La proposition de loi, qui visait à ouvrir des possibilités de travail pour des métiers tels que les fleuristes pendant la vente de muguet, a été mise de côté sans possibilité immédiate de réexamen. Elle visait à élargir les dérogations existantes pour certains secteurs, mais son rejet a laissé les dispositions en place, stipulant que le 1er mai est un jour chômé pour la majorité des salariés.
Conformément à vie-publique.fr, des exceptions existent pour des entreprises ne pouvant interrompre leur activité, comme celles des transports ou de la santé. Néanmoins, les employés ne peuvent pas être tenus de travailler ce jour sans une compensation adéquate.
Double rémunération et repos compensateur
Selon le site Service Public, l'absence d'accord sur les jours chômés laisse une marge de manœuvre aux employeurs, sauf en ce qui concerne le 1er mai, où une rémunération double est la norme pour ceux qui travaillent. Cela signifie que les salariés concernés doivent toucher leur salaire habituel plus une indemnité équivalente.

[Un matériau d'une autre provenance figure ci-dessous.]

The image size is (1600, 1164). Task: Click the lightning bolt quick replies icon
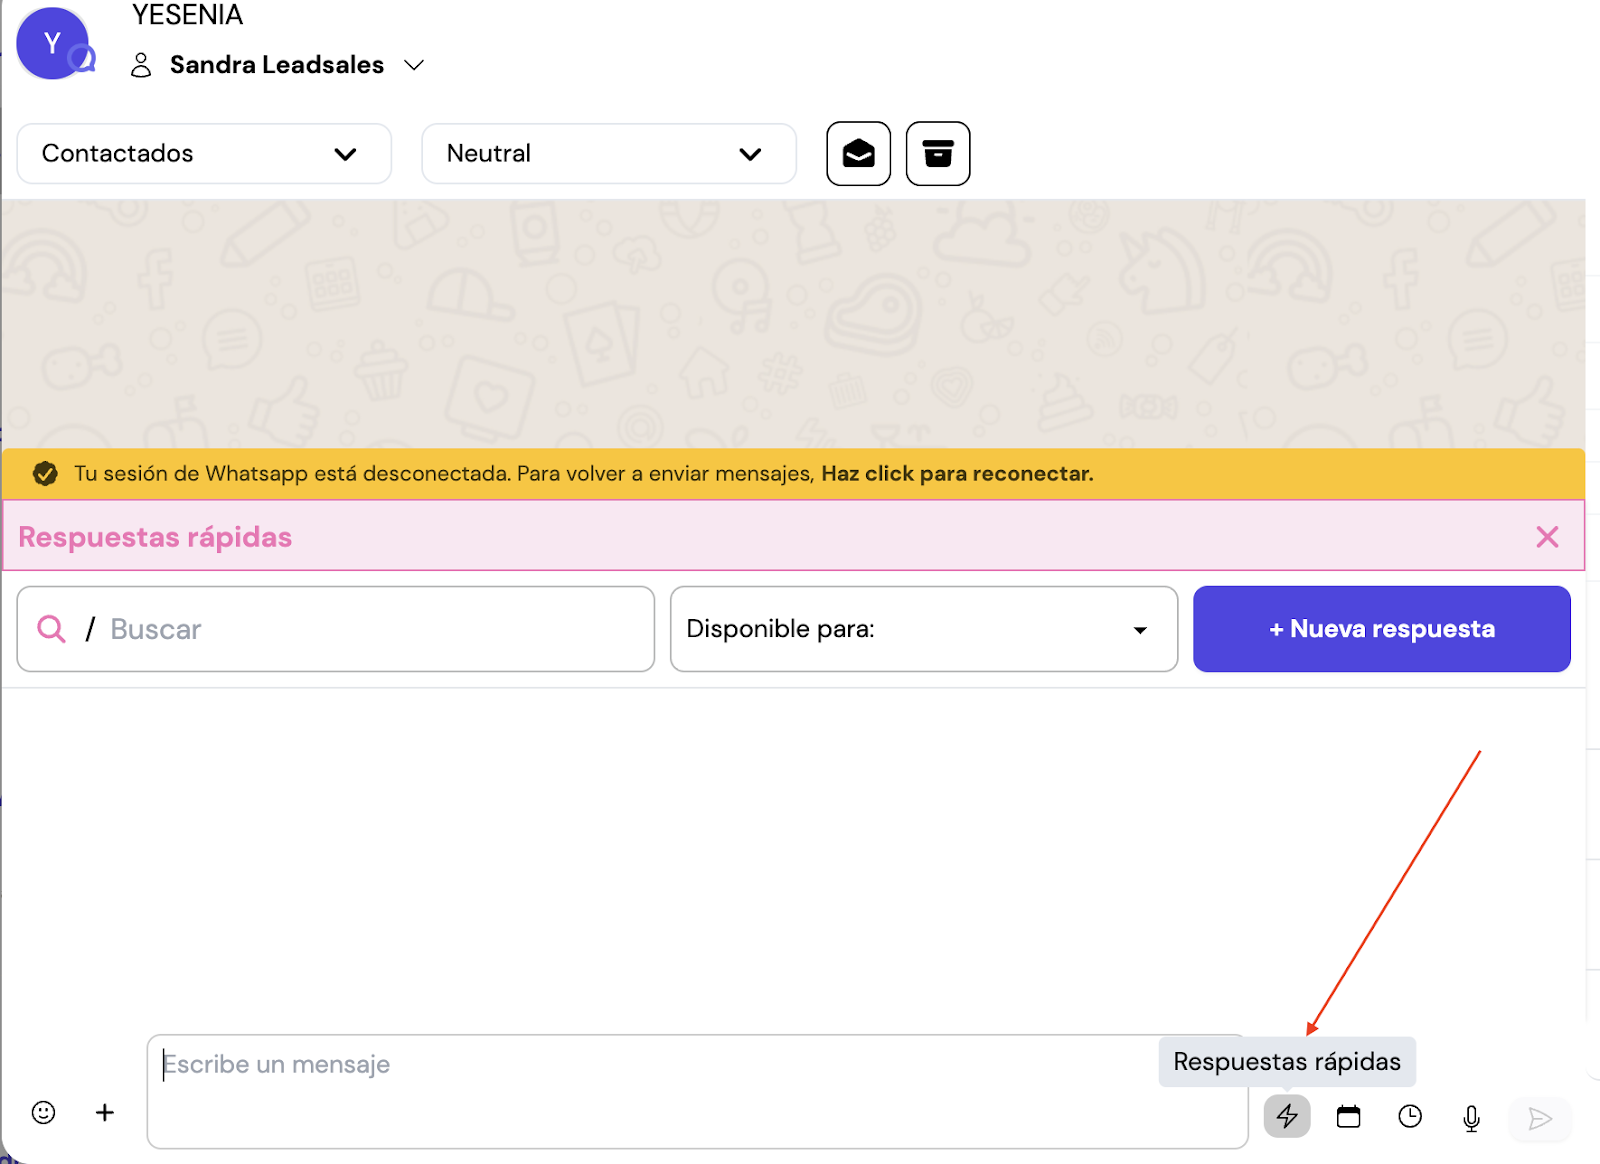[1287, 1116]
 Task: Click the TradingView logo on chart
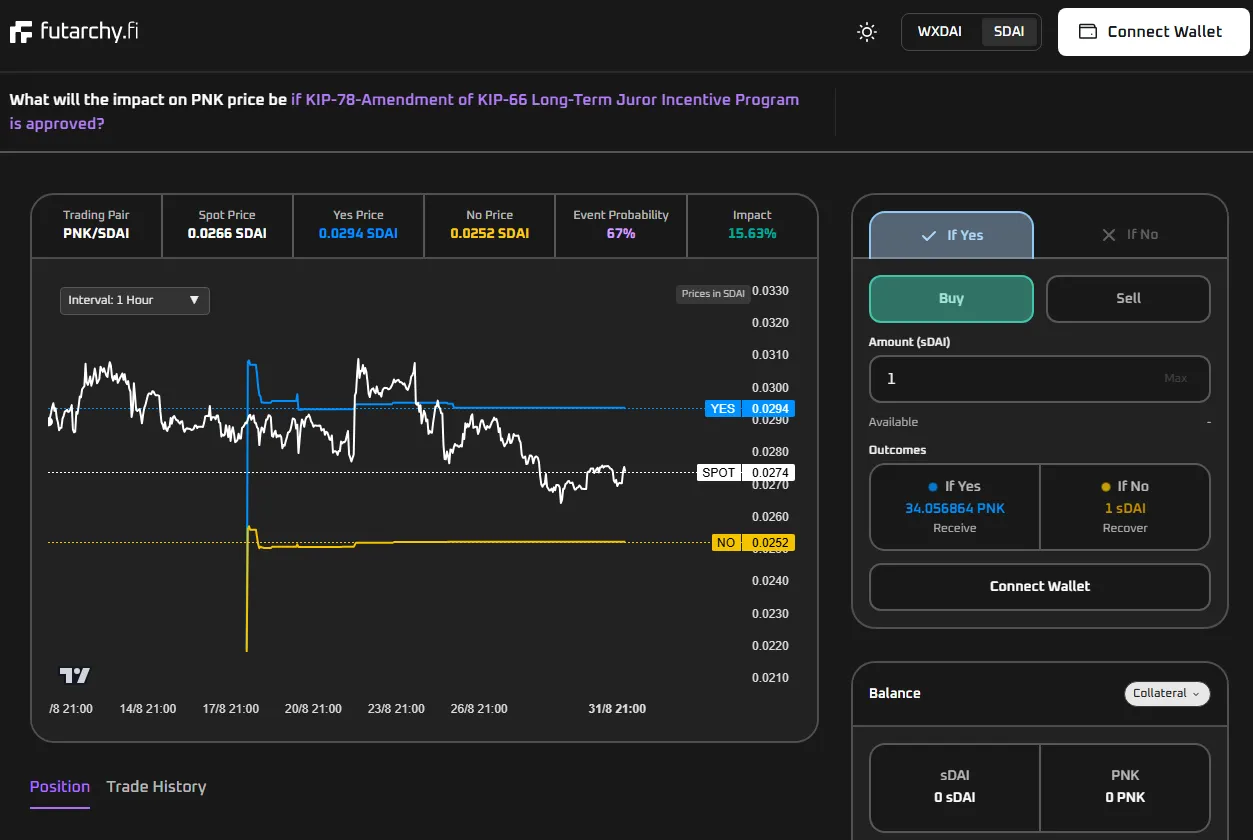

Des experts tel que Juritravail soulignent que les employés peuvent ainsi s'attendre à recevoir le double de leur salaire habituel pour une journée travaillée le 1er mai, en plus d'un jour de repos compensateur. C'est une double protection pour ceux qui choisissent (ou doivent) travailler un jour férié, contribuant à la continuité des services essentiels tout en garantissant des droits aux salariés.